▶ [PROBLEM TO WORK ON]
Pick out each line in the rows below that contains the string "width". Upper and lower case must match.

(Saved entries)

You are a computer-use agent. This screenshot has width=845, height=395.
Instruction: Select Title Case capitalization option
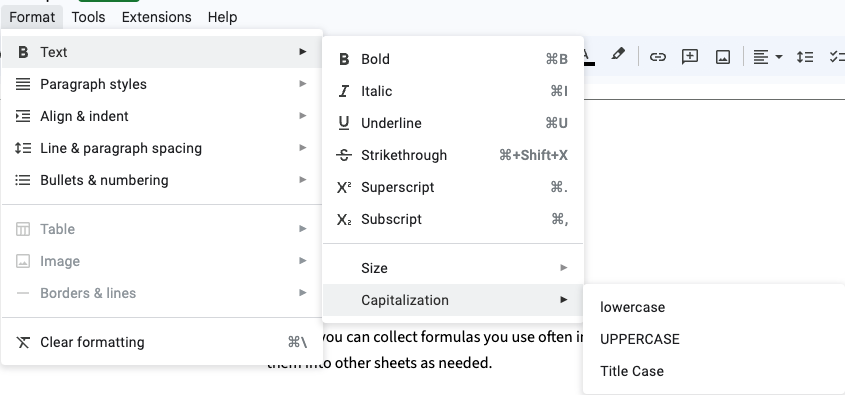714,371
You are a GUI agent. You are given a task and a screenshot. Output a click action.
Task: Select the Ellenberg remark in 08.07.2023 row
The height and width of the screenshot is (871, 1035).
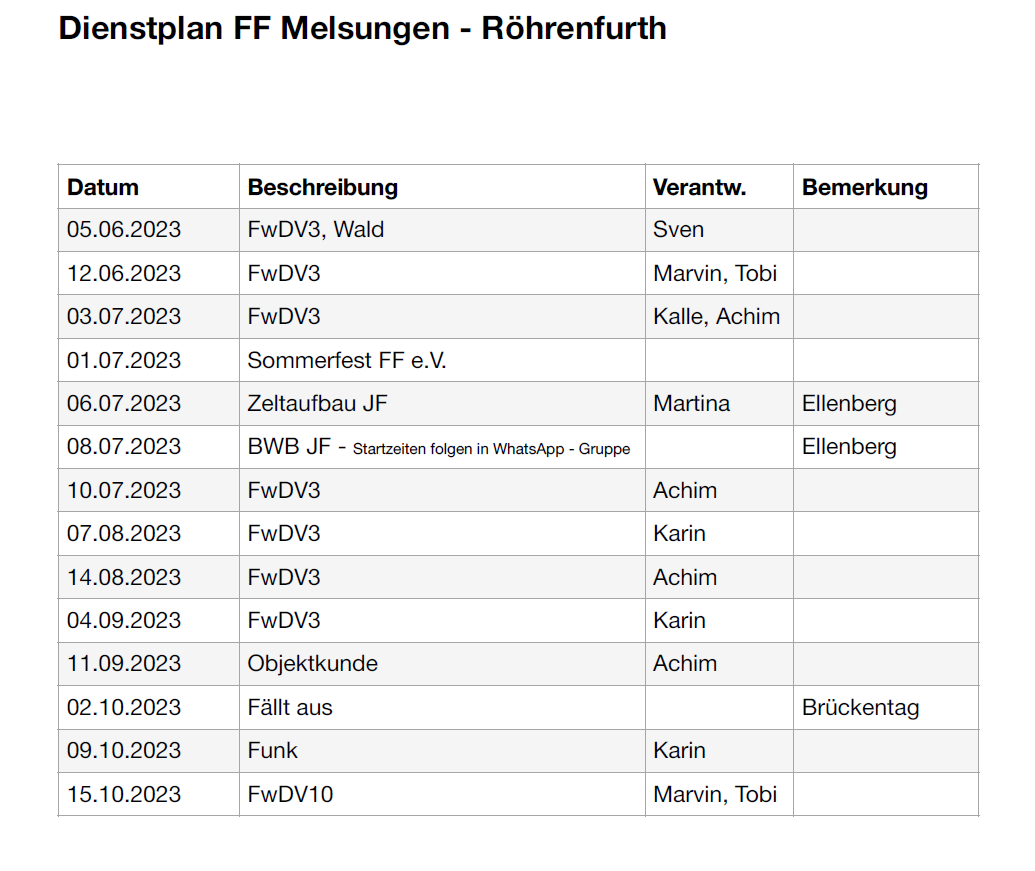point(886,447)
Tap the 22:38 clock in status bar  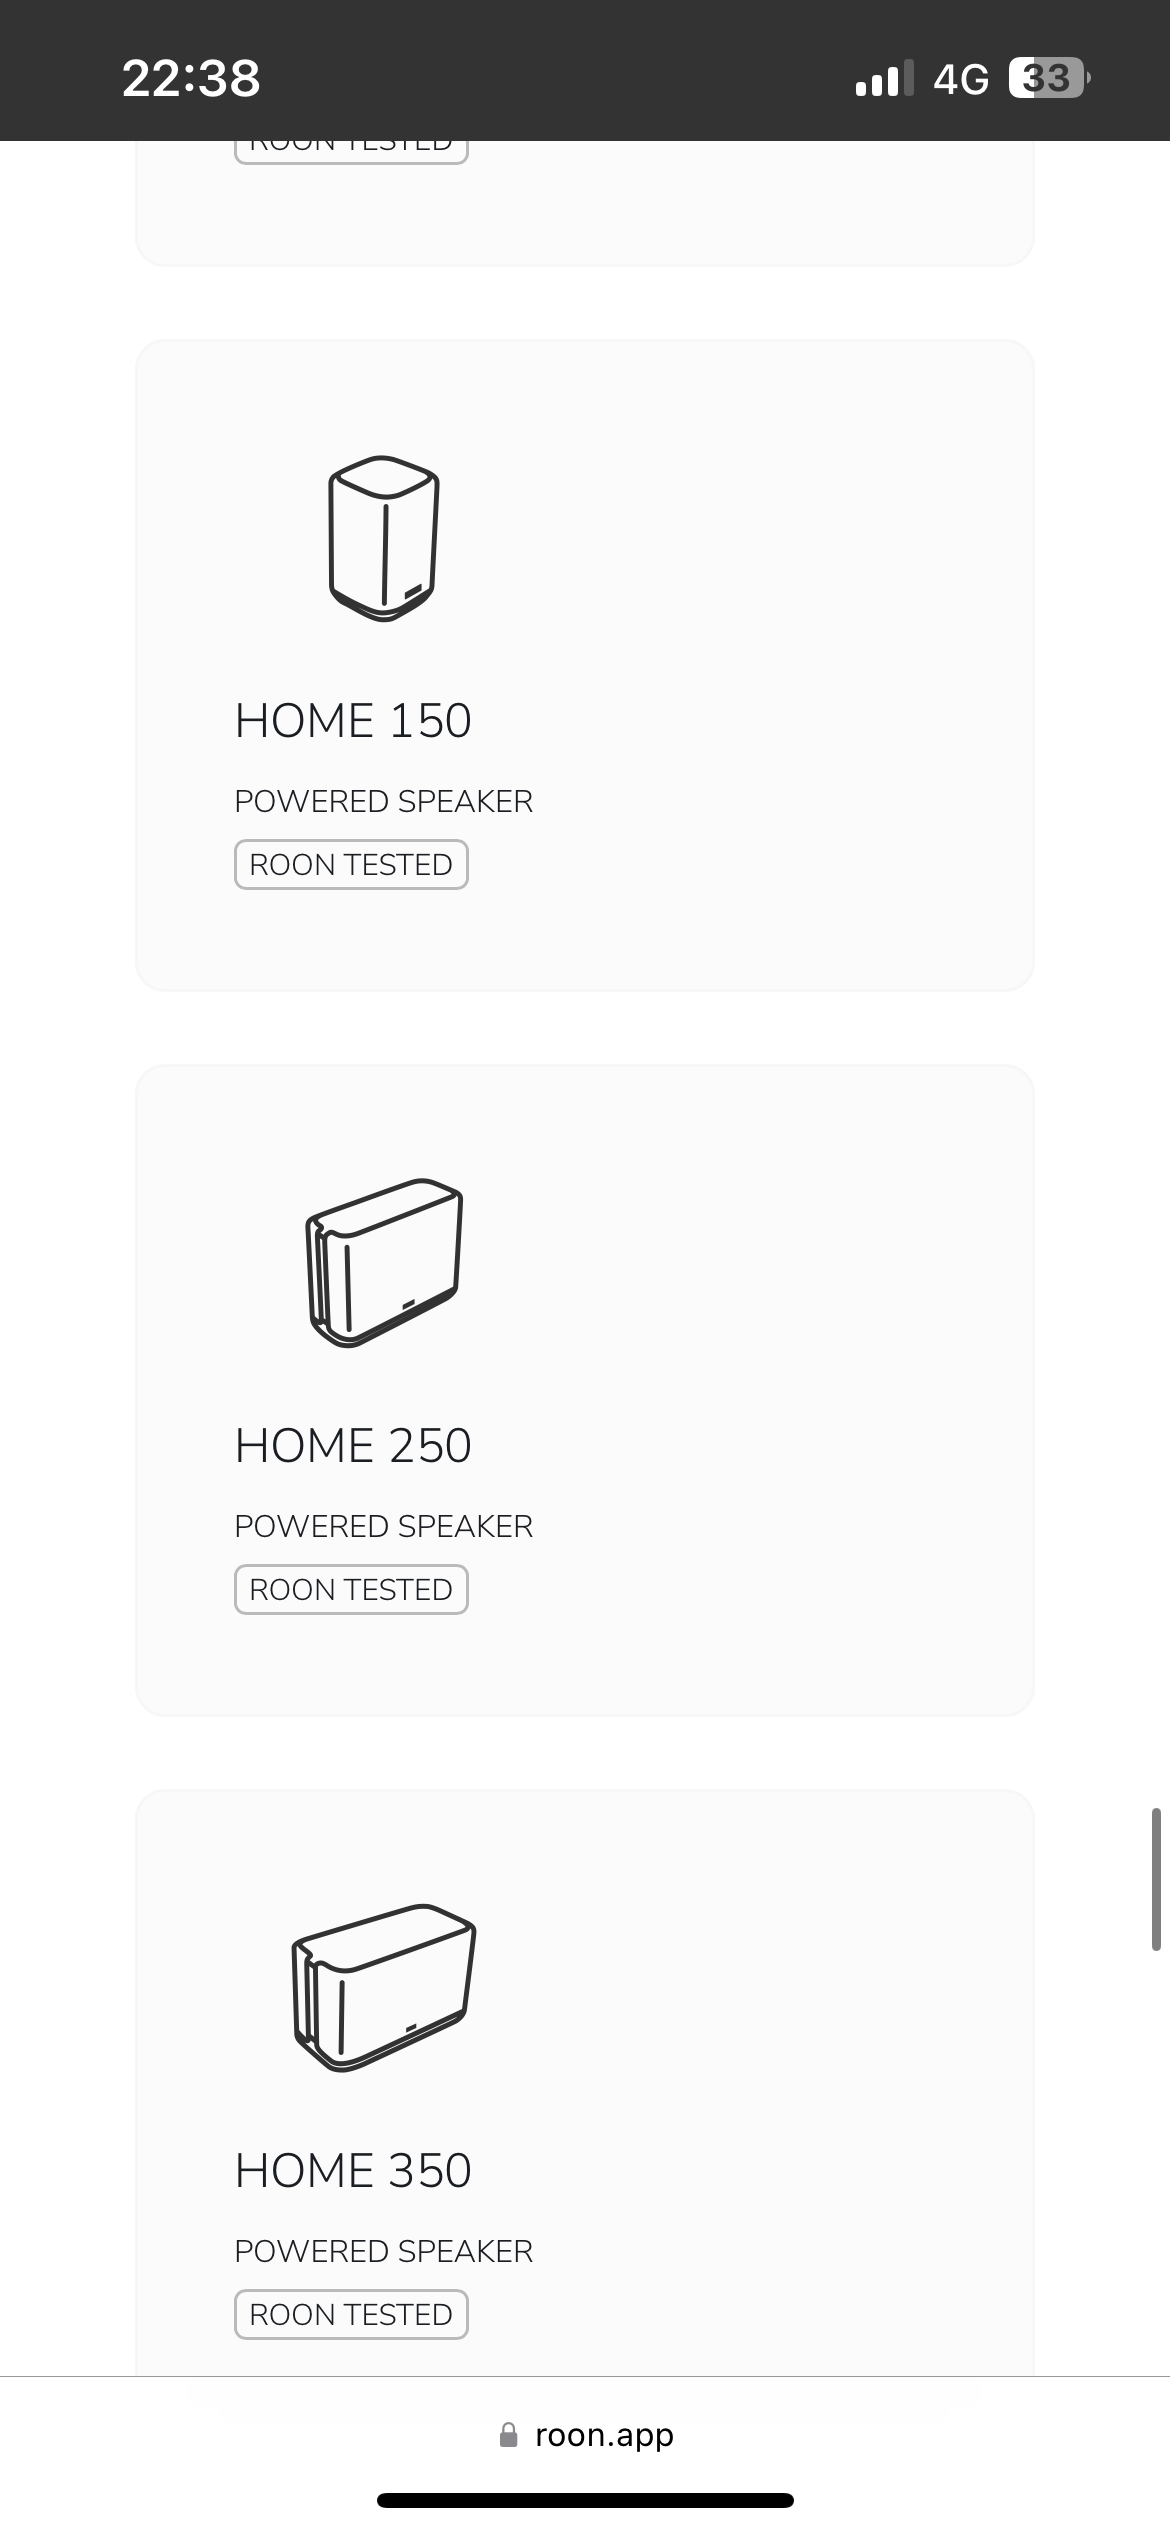coord(191,78)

▶ [SOLUTION FOR THIS TASK]
You are a computer-use agent. This screenshot has width=845, height=395.
The height and width of the screenshot is (871, 1035).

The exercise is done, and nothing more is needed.